The citations were issued during inspections by U.S. EPA and the Hopi Water Resources Department. Five other underground tank facilities on Hopi Indian lands were also inspected, along with eight facilities that have aboveground fuel storage tanks. The aboveground tank sites were checked for compliance with Spill Prevention, Control and Countermeasures (SPCC) regulations developed under the federal Clean Water Act. Inspectors found evidence of soil contamination at two of these sites: One, at Bacavi, is operated by a contractor, Sanitation Facility Construction; the other is the Bureau of Indian Affairs Facilities Management Site in Keams Canyon.

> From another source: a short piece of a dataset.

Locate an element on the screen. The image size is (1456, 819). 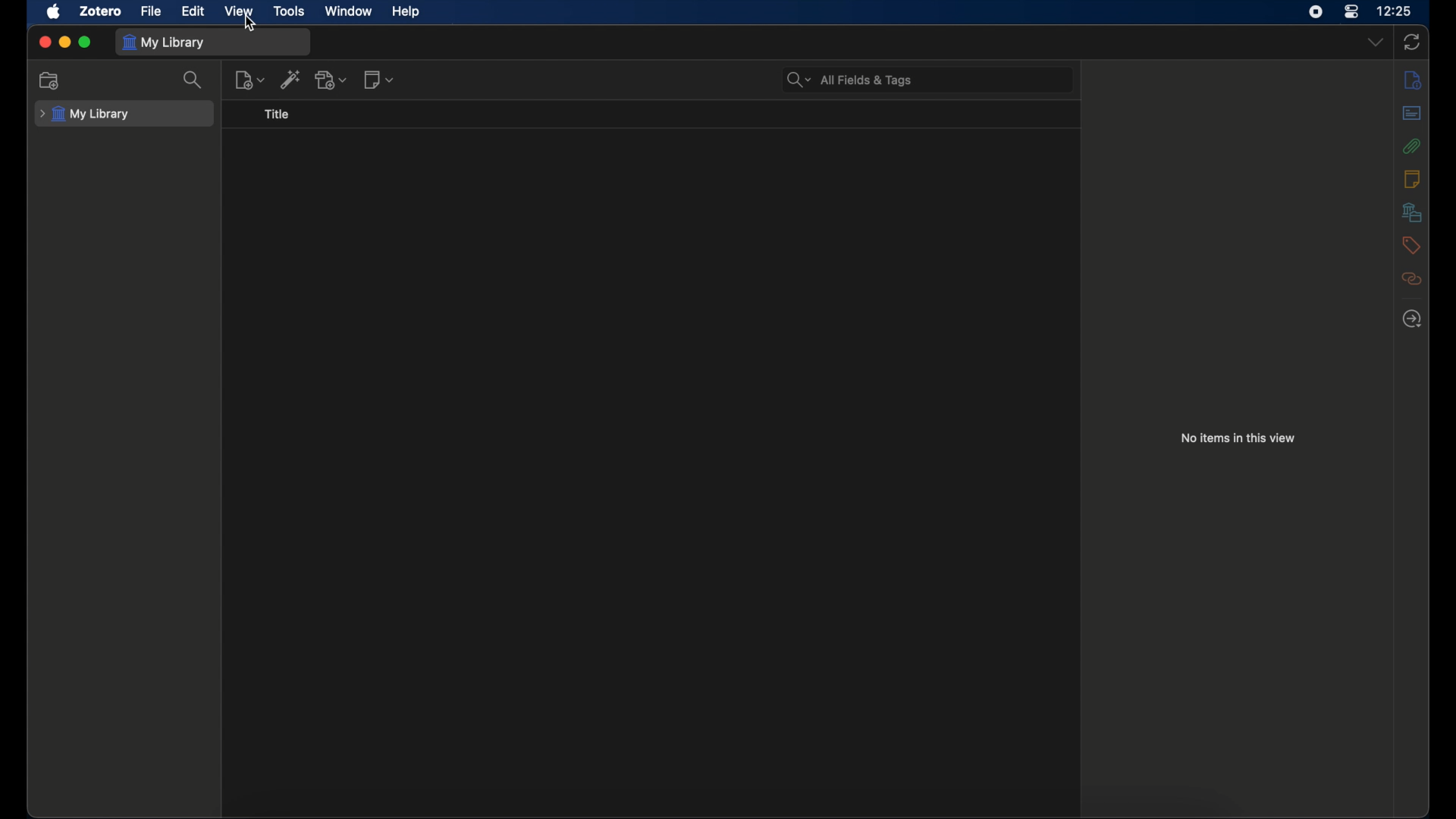
cursor is located at coordinates (250, 25).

U.S. EPA directed both owners to undertake prompt cleanup actions.
U.S. EPA's underground storage tank (UST) field citation program is designed to quickly bring facilities owned or operated as small businesses into compliance with federal UST rules. The citations impose penalties which generally range from $50 to $300 per violation, and require owners and operators to quickly bring their facilities into compliance. If they do not, they will be subject to more formal enforcement action, which carries much stiffer penalties of up to $11,000 per day per violation. U.S. EPA and the Hopi Tribe's Water Resources Department will work together to ensure that these facilities comply with UST and SPCC regulations.